▸ **Extracted material**:
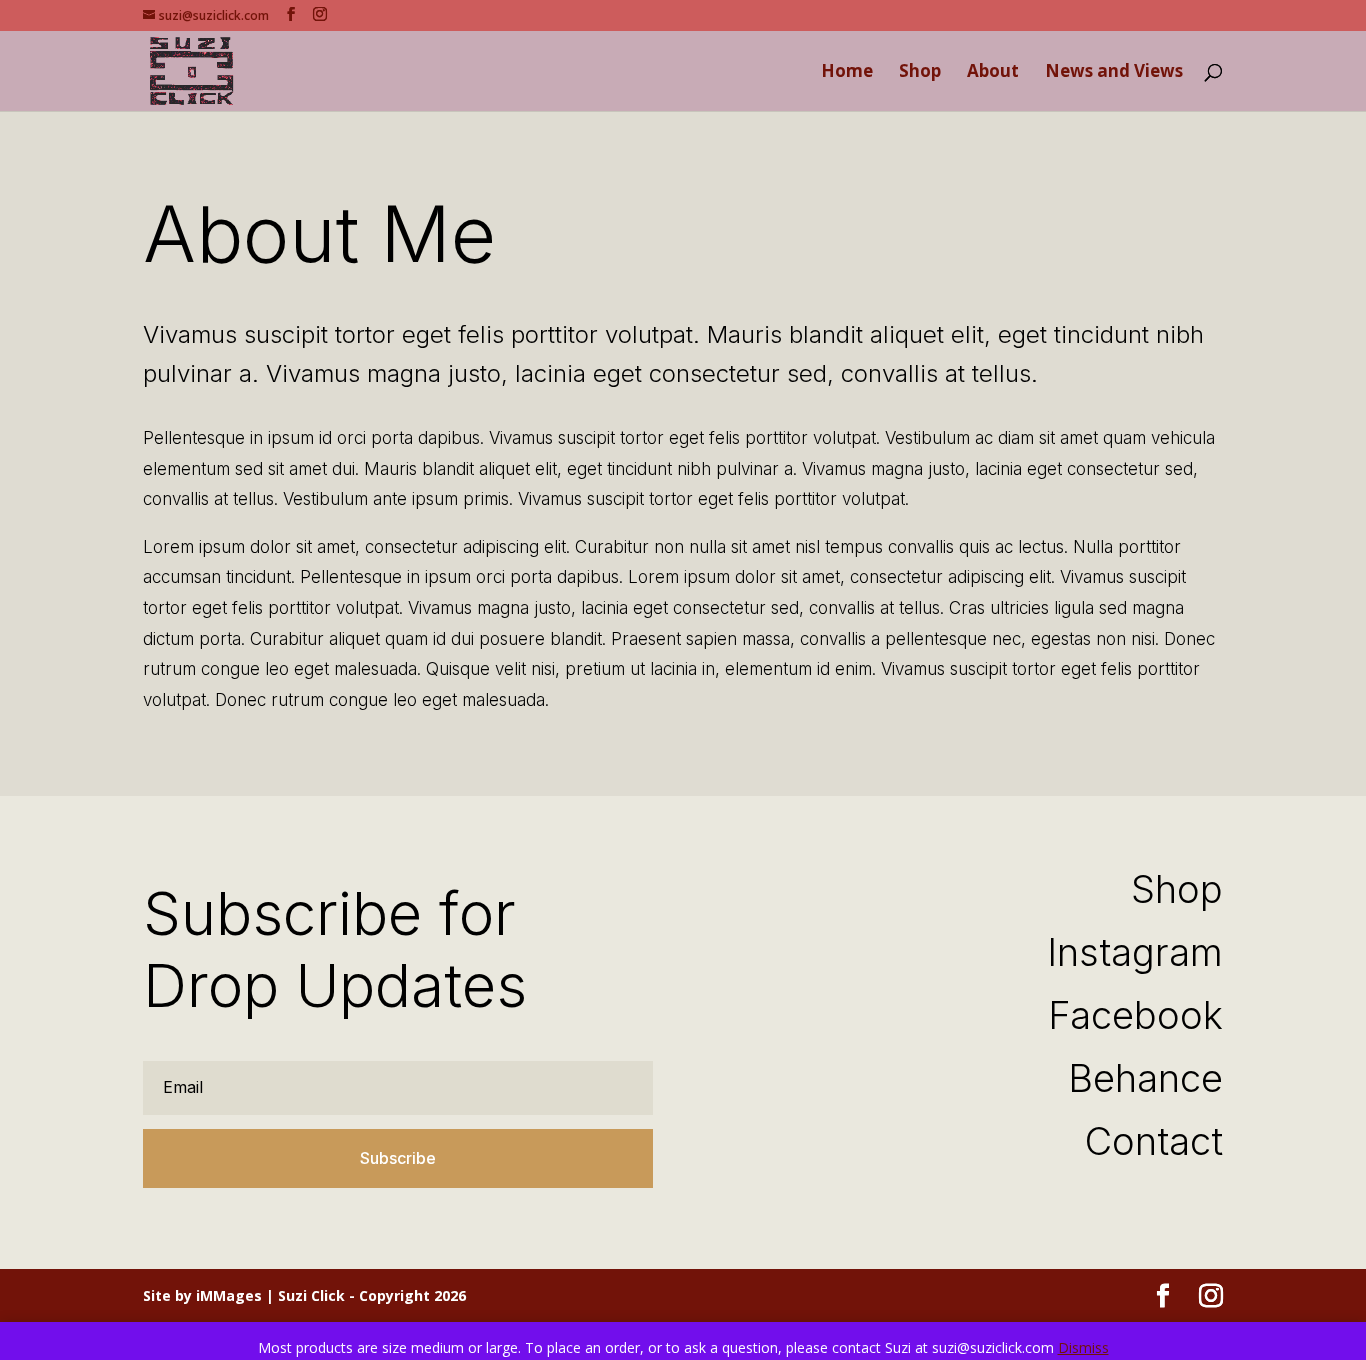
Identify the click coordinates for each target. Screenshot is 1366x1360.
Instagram (1135, 952)
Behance (1145, 1078)
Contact (1154, 1141)
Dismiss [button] (1083, 1347)
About (993, 73)
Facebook (1135, 1015)
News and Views (1114, 73)
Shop (920, 73)
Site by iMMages (202, 1295)
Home (847, 73)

▸ **Work required**:
Every record, from top to bottom, gets written out exactly; no picture goes into the copy.

▸ **Written answer**:
Identify the click coordinates for each target. Screenshot is 1366x1360.
Instagram (1135, 952)
Behance (1145, 1078)
Contact (1154, 1141)
Dismiss [button] (1083, 1347)
About (993, 73)
Facebook (1135, 1015)
News and Views (1114, 73)
Shop (920, 73)
Site by iMMages (202, 1295)
Home (847, 73)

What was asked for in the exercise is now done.